Source data:
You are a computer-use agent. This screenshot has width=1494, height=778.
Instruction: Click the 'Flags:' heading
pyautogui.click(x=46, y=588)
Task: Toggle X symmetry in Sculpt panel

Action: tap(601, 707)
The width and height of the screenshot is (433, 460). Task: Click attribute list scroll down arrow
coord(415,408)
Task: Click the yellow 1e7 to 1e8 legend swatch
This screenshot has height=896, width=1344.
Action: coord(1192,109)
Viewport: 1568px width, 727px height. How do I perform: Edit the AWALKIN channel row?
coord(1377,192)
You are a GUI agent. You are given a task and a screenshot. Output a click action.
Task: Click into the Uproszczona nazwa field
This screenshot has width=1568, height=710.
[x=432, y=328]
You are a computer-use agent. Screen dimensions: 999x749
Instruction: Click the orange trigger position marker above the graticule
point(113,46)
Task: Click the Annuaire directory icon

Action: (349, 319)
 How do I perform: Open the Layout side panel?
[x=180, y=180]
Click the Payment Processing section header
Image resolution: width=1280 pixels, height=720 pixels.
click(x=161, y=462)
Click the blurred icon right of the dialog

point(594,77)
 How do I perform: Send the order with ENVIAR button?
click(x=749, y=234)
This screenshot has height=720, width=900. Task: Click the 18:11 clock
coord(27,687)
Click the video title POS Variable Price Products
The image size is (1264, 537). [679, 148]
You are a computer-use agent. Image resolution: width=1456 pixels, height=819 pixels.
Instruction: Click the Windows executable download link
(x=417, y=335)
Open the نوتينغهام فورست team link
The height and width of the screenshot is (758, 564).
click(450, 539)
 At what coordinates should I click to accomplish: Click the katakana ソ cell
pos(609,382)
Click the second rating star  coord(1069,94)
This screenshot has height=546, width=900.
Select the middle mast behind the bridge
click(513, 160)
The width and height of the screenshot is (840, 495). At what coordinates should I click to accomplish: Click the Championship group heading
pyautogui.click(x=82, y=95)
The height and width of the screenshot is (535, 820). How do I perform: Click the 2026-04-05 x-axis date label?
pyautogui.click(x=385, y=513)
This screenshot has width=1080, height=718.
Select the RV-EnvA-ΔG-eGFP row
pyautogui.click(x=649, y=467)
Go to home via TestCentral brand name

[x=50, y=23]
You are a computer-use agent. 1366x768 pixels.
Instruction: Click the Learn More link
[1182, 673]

Exercise:
Within the data above, find the lines that contain the word "agent" and copy each of them.

Problem solution:
You are a computer-use agent. This screenshot has width=1494, height=778.
You are a GUI agent. You are given a task and a screenshot. Output a click action.
You are a computer-use agent. Screen dimensions: 999x749
You are a computer-use agent. Image resolution: width=1456 pixels, height=819 pixels.
You are a computer-use agent. 1366x768 pixels.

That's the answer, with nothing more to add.